:: SUPPLIED DATA

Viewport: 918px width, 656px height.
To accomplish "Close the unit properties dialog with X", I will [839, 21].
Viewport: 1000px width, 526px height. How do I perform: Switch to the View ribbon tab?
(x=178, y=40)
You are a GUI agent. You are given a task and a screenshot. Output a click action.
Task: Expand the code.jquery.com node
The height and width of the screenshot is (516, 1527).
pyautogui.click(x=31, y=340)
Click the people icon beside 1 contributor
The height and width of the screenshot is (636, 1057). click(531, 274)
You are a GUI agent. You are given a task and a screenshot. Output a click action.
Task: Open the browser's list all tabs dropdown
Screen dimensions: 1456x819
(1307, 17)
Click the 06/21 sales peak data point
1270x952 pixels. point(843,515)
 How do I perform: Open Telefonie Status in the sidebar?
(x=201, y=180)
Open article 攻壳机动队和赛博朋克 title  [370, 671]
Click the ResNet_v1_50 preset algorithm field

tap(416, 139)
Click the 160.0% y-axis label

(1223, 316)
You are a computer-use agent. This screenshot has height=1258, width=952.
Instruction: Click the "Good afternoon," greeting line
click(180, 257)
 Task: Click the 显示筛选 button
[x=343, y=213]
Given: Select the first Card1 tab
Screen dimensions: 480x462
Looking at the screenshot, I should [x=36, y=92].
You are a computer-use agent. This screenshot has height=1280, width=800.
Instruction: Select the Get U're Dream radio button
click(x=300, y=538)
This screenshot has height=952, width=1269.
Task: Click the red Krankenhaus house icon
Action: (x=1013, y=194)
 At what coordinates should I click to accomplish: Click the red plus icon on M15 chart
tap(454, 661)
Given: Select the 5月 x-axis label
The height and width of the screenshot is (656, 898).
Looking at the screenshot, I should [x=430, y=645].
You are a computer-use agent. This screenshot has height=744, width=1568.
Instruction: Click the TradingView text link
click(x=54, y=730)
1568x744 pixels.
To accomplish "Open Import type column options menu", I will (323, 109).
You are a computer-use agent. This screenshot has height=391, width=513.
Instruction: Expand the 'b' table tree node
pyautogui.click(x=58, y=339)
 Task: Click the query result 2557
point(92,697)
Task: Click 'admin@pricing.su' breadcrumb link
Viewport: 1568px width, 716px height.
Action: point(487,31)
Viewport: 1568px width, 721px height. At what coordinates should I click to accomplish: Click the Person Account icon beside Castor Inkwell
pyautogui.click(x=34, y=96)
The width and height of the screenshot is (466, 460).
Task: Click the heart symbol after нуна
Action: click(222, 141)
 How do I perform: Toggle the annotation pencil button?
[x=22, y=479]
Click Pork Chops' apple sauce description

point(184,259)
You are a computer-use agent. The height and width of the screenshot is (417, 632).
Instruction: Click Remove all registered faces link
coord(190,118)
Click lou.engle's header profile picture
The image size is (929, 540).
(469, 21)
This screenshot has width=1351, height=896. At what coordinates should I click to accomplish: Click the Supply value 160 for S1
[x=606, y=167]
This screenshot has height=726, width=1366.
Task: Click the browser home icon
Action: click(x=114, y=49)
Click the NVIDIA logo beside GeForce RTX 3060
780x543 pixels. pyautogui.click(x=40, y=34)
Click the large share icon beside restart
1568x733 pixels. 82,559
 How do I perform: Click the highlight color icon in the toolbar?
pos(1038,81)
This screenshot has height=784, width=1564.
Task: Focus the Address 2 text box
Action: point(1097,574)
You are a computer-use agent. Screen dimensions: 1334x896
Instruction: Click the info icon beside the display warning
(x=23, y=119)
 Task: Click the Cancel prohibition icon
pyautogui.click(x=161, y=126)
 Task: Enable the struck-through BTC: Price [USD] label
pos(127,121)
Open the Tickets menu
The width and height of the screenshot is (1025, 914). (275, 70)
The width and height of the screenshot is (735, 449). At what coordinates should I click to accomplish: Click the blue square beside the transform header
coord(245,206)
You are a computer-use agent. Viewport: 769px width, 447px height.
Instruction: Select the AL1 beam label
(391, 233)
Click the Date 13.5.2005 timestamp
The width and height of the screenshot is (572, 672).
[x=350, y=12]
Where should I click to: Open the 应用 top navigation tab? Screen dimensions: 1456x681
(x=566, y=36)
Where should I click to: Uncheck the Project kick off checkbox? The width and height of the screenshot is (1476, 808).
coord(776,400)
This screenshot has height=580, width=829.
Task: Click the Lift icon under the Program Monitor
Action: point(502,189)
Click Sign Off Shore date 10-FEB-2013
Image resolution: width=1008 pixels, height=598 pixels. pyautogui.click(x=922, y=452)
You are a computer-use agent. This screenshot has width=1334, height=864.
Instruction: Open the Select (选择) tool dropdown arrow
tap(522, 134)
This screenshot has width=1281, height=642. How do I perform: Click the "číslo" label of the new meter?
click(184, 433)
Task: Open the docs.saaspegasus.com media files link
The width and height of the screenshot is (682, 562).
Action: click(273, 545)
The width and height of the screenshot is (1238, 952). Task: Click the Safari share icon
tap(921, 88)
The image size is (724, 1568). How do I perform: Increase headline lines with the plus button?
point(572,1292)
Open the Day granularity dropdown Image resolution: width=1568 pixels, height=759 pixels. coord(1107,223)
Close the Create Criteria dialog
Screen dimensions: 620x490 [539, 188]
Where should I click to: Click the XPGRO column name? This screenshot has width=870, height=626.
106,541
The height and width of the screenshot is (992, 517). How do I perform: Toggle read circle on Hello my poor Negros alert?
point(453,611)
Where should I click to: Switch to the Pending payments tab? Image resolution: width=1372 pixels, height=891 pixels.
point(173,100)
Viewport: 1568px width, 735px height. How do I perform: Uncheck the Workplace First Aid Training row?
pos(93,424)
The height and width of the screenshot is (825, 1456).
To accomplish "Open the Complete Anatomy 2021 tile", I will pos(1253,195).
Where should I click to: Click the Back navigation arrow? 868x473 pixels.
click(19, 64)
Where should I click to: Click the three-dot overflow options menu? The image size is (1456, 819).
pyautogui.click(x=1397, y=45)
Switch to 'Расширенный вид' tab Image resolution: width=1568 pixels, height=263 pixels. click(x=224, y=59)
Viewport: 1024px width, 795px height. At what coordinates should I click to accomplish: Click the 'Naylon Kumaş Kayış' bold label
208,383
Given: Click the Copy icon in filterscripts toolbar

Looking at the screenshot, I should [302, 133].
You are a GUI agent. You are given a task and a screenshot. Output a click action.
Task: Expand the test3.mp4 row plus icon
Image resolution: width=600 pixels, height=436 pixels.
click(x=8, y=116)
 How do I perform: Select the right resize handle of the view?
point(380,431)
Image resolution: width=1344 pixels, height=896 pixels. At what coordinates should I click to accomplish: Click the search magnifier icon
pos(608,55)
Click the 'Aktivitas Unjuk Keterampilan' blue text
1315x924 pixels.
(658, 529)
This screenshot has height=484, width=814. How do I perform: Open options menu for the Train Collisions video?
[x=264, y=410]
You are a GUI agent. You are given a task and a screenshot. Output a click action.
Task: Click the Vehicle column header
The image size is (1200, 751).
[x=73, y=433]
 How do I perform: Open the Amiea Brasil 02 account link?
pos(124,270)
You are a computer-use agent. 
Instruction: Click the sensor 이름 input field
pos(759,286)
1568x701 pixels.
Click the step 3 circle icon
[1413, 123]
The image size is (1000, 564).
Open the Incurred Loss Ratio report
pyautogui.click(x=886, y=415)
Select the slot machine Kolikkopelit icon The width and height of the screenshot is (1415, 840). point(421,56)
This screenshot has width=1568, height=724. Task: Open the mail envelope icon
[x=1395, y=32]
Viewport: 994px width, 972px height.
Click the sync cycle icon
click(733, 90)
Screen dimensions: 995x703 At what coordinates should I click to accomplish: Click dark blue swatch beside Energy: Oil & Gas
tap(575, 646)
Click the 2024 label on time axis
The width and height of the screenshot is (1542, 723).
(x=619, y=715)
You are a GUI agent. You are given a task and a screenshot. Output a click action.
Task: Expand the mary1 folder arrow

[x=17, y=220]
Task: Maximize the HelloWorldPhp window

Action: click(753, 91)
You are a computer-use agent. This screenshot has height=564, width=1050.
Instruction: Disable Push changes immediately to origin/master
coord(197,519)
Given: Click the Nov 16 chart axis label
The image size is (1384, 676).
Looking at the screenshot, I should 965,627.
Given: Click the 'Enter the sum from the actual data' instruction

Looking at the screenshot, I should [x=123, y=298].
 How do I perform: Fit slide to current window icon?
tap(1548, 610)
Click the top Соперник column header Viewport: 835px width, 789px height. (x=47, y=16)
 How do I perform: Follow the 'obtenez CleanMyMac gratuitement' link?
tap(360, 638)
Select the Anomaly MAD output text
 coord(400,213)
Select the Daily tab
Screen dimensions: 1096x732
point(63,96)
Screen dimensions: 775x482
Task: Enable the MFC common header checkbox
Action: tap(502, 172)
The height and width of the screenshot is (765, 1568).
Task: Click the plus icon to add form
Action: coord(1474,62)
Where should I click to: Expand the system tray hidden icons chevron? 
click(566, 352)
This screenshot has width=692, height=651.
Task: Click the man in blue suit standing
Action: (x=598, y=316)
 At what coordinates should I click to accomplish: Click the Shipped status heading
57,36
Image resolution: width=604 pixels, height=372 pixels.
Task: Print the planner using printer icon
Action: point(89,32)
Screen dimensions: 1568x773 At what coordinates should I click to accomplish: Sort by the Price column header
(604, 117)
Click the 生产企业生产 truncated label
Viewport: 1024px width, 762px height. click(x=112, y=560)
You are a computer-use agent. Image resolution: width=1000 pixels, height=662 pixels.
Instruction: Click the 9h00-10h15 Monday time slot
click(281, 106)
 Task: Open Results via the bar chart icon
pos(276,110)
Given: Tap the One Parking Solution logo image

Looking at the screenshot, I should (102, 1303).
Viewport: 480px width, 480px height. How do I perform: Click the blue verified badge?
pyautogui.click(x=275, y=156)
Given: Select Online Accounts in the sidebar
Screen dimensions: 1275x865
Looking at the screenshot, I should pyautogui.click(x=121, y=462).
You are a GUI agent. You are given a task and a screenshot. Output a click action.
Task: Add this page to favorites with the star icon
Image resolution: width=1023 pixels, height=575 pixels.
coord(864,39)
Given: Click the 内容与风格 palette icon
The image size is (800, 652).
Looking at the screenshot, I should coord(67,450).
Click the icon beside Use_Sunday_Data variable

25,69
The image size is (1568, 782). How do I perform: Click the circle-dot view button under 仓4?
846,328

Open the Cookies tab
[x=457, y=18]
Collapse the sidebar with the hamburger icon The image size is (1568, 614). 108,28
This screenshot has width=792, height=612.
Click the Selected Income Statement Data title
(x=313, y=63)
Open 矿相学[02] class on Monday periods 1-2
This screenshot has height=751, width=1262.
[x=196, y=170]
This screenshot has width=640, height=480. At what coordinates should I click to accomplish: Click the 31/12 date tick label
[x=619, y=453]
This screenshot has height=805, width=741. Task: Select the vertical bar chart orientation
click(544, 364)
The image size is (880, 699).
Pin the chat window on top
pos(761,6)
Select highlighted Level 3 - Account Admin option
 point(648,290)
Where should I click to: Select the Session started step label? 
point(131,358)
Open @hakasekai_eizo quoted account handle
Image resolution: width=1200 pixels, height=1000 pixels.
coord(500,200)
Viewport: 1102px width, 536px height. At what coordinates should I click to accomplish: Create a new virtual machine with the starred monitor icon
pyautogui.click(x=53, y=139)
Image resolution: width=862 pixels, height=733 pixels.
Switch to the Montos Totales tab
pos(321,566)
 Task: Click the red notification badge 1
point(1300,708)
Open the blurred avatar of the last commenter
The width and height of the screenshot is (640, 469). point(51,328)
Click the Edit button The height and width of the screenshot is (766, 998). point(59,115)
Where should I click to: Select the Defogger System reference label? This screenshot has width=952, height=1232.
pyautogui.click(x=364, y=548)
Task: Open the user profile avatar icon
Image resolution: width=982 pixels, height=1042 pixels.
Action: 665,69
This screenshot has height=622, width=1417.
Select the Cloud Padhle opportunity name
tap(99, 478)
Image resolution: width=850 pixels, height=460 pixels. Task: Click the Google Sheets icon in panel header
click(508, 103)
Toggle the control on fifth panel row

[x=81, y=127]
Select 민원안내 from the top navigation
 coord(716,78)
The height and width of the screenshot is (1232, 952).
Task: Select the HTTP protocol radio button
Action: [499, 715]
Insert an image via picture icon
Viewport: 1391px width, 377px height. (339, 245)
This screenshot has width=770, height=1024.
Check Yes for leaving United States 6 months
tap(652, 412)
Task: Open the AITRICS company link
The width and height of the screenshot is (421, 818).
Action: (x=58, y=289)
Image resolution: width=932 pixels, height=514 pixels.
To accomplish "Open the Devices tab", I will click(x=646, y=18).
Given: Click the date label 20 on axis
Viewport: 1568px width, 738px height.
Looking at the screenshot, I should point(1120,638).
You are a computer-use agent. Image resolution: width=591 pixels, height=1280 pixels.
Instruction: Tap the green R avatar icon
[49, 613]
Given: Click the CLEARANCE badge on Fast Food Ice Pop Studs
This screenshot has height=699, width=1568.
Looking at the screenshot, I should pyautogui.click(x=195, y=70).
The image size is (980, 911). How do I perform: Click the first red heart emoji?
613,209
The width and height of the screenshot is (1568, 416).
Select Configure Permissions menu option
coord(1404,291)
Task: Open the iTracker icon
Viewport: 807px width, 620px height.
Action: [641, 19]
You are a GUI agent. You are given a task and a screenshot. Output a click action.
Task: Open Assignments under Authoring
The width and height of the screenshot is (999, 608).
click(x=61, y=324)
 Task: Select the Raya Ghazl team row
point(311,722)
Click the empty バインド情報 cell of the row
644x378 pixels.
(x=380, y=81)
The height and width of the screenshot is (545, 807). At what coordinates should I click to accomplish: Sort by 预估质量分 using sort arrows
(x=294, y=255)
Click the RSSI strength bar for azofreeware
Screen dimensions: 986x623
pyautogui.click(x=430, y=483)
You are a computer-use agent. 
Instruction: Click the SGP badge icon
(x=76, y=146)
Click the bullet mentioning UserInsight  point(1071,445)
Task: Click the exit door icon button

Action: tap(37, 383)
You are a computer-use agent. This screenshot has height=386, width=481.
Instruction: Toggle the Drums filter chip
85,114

::::

(DESCRIPTION OF THE TASK) Scan the data above, find each line with "profile", and copy it.

(EXERCISE OUTPUT)
Click lou.engle's header profile picture
Task: Open the user profile avatar icon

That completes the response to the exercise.